Greg Schneider, executive vice president of the Claims Conference, says the imminent danger facing those thousands is forcing his organization to revisit what it means to provide aid to Holocaust survivors.
“Generally, survivors are living in the United States and Israel, in Canada and Australia, in places that are stable,” he says. “[The war in Ukraine] has forced us to do things that we’ve never done in our past, like sourcing pallets of wholesale food, renting trucks, bringing them in across borders. That’s not something we normally do; we’re normally funders.”
The Claims Conference has helped coordinate advances for concentration-camp survivors in Ukraine on the payments they receive as indemnification from Germany, and has so far assisted with hundreds of evacuations for Holocaust survivors to Israel, Poland, Moldova, and Germany. Meanwhile, the JDC set up two emergency hotlines staffed by Israelis who speak Russian and Ukrainian to facilitate evacuation inquiries and coordinate household-supply deliveries.
“Most of them do not want to leave, they’re not requesting evacuation,” says Deborah Joselow, chief planning officer for UJA, another organization that funds social services for survivors. “They said they lived through a war, and they would rather die in their own beds.”
Survivor Mitzvah Project, a nonprofit that has been working with Eastern European survivors since 2001, has helped 348 survivors across Ukraine, helping to coordinate deliveries of food, medical supplies, and firewood. Volunteers have reported Holocaust survivors taking refuge in bomb shelters and living in areas where pharmacies are closed and where they don’t feel safe going out to get food.
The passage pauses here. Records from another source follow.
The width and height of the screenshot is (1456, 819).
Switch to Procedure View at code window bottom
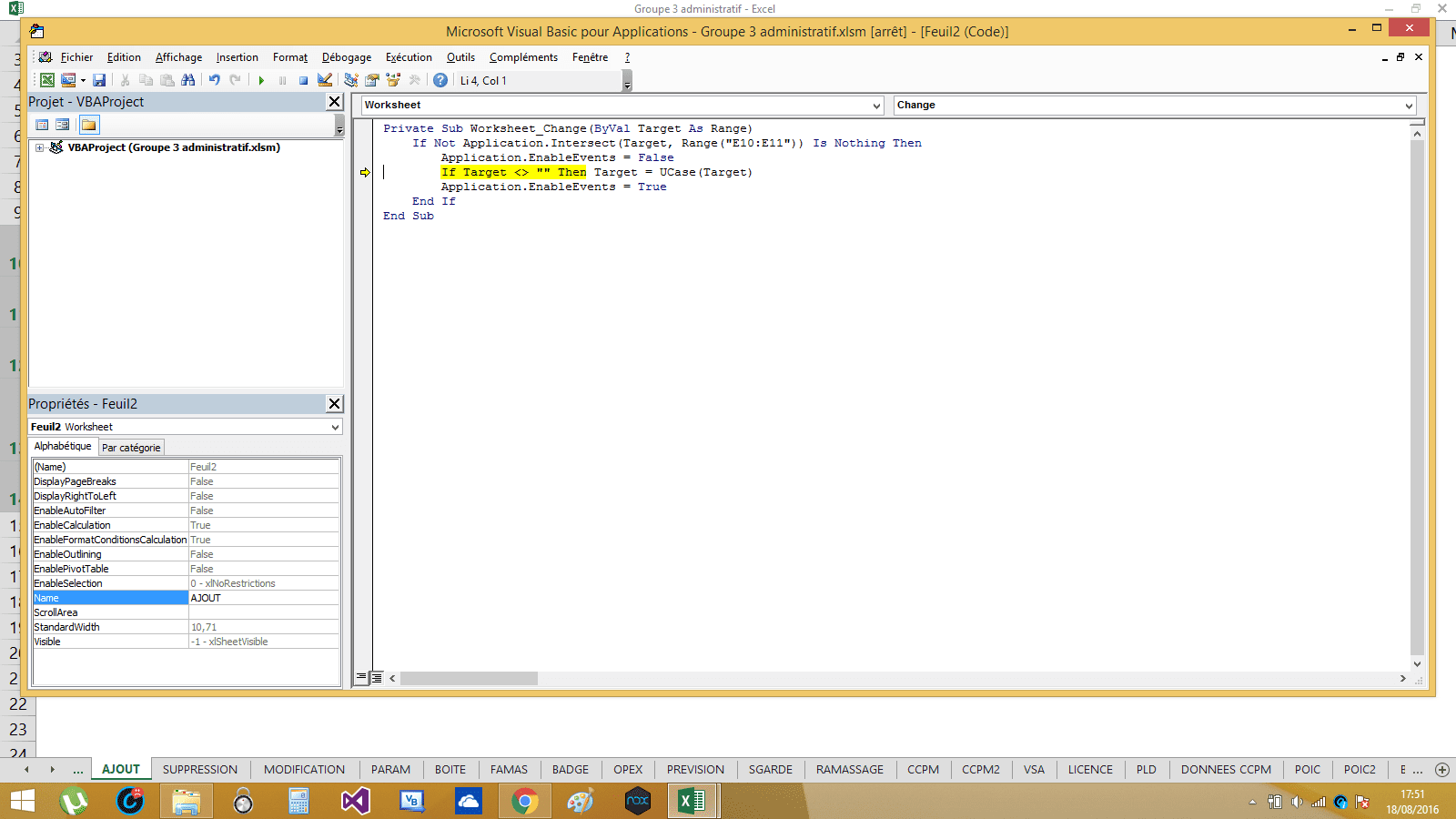point(362,678)
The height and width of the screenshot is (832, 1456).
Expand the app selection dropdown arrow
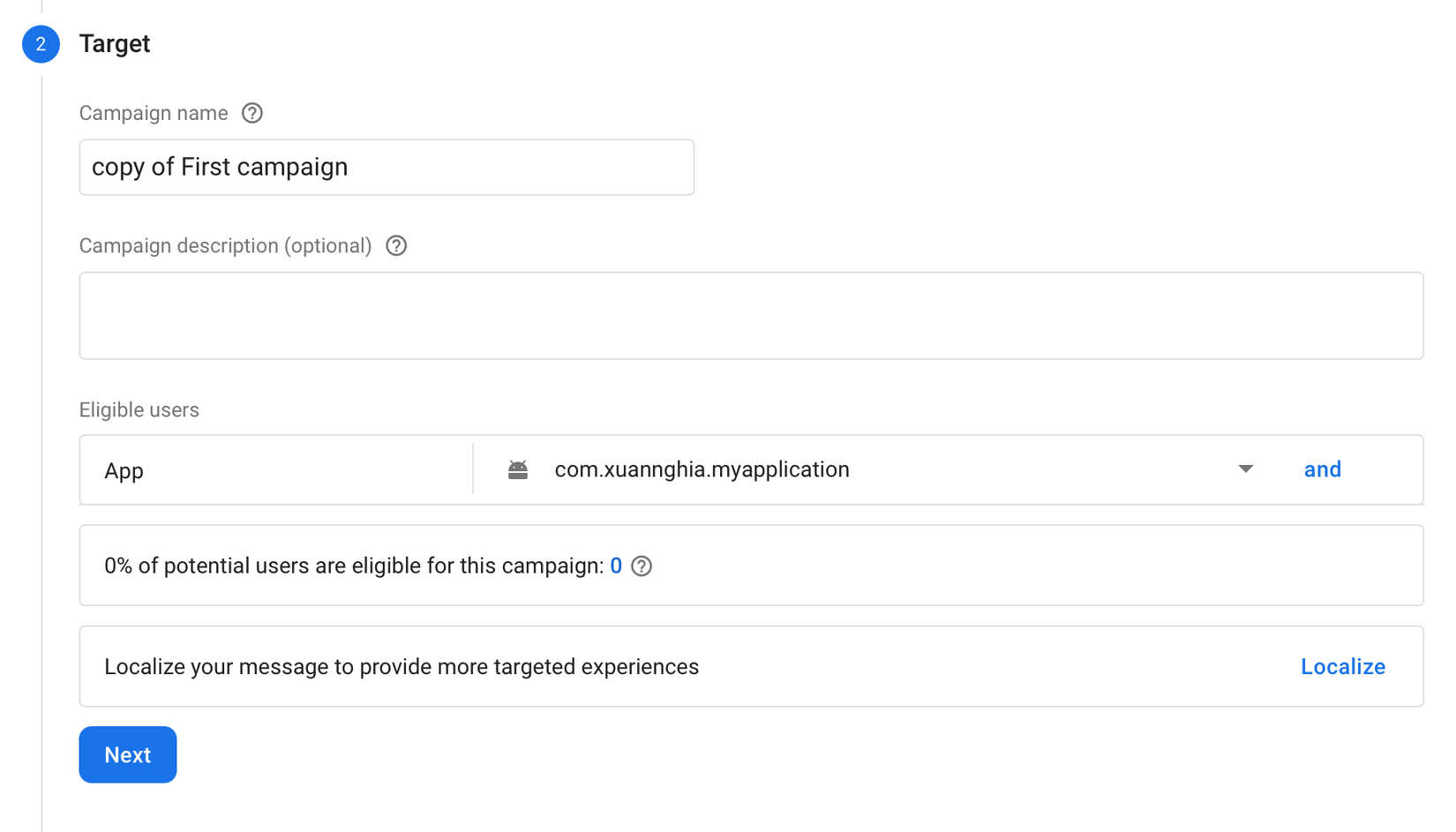coord(1245,469)
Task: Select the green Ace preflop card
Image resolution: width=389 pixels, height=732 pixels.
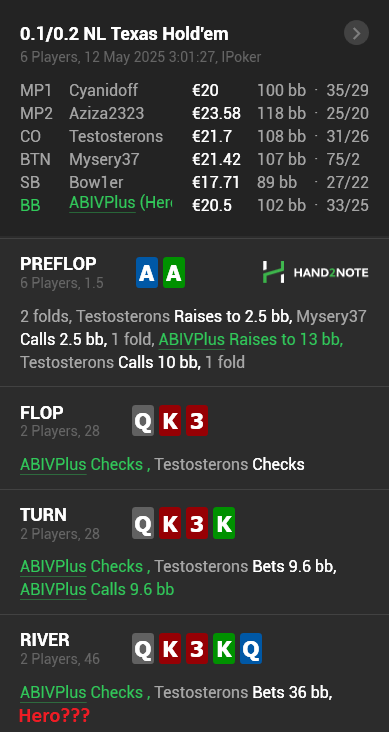Action: [x=174, y=273]
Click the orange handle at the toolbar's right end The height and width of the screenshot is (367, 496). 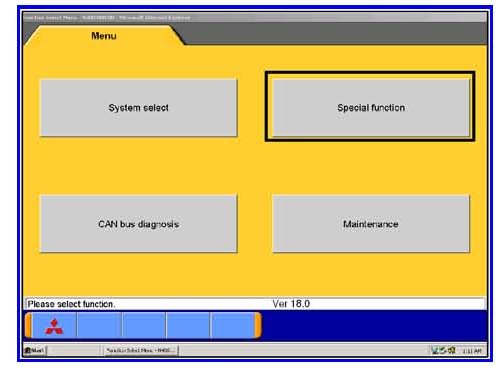[258, 325]
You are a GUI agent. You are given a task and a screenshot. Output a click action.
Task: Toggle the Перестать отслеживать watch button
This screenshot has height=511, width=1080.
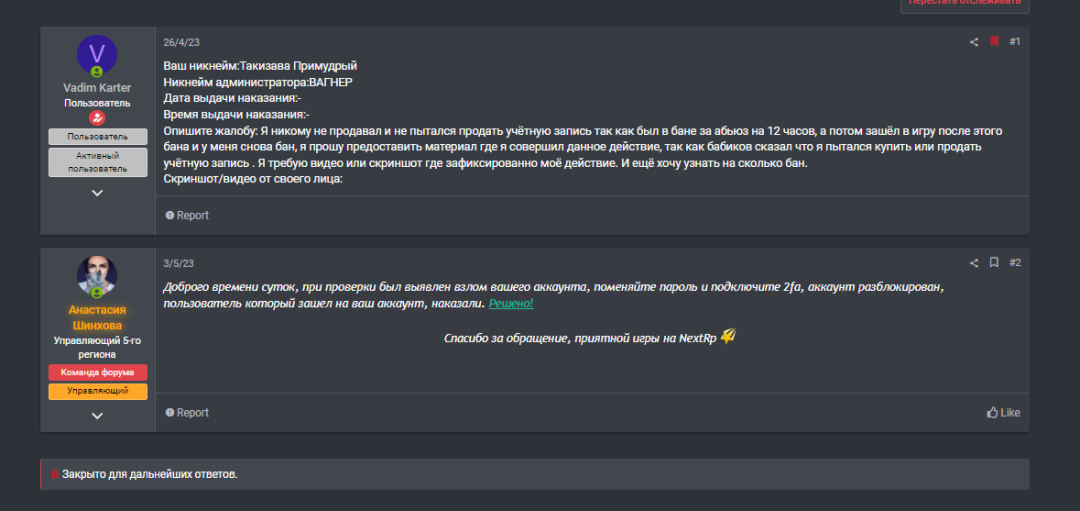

“We call them all of the time, and we call new ones every day to check on them and see how they’re doing,” says Zane Buzby, founder of the Los Angeles-based Survivor Mitzvah Project. “That’s a very important thing for them, to know they’re not alone and forgotten.”
In the U.S., social-services organizations have found that Holocaust survivors in their communities need special attention at this time as well. Staffers report that Holocaust survivors in general—especially those born in Ukraine—are finding news coverage of the war traumatizing.
“Survivors are reporting to us that they cannot sleep at night as the current war is bringing up severe trauma and triggering PTSD from their wartime experiences,” says Masha Pearl, executive director of The Blue Card, which provides food and financial assistance to Holocaust survivors on or below the poverty line. “They are terrified as they watch the news and are reminded of being sheltered from bombings. They are hounded by the painful memories of cold and starvation.”
In the Chicago suburb of Buffalo Grove, Khana Stolyar, 85, who lived in the Mogilev Podolskiy ghetto in western Ukraine during World War II, worries about relatives who have been living in Ukraine; her brother fled to Moldova after his house was bombed, and she talks to cousins on the phone who tell her they don’t have enough to eat. “When I hear of friends and family that are hungry,” Stolyar tells TIME through Maya Gumirov, who translated and works at CJE SeniorLife, which serves Holocaust survivors in the Chicago area, “it reminds me of being hungry during the war, and I’m heartbroken. It’s very scary.”
In Manhattan, Sami Steigmann, 82, who was born in what’s now the southwestern Ukrainian city of Chernivtsi and survived a labor camp, fears that World War III has already begun. He is afraid of “how far Putin is willing to go,” he says. “That really scares me.”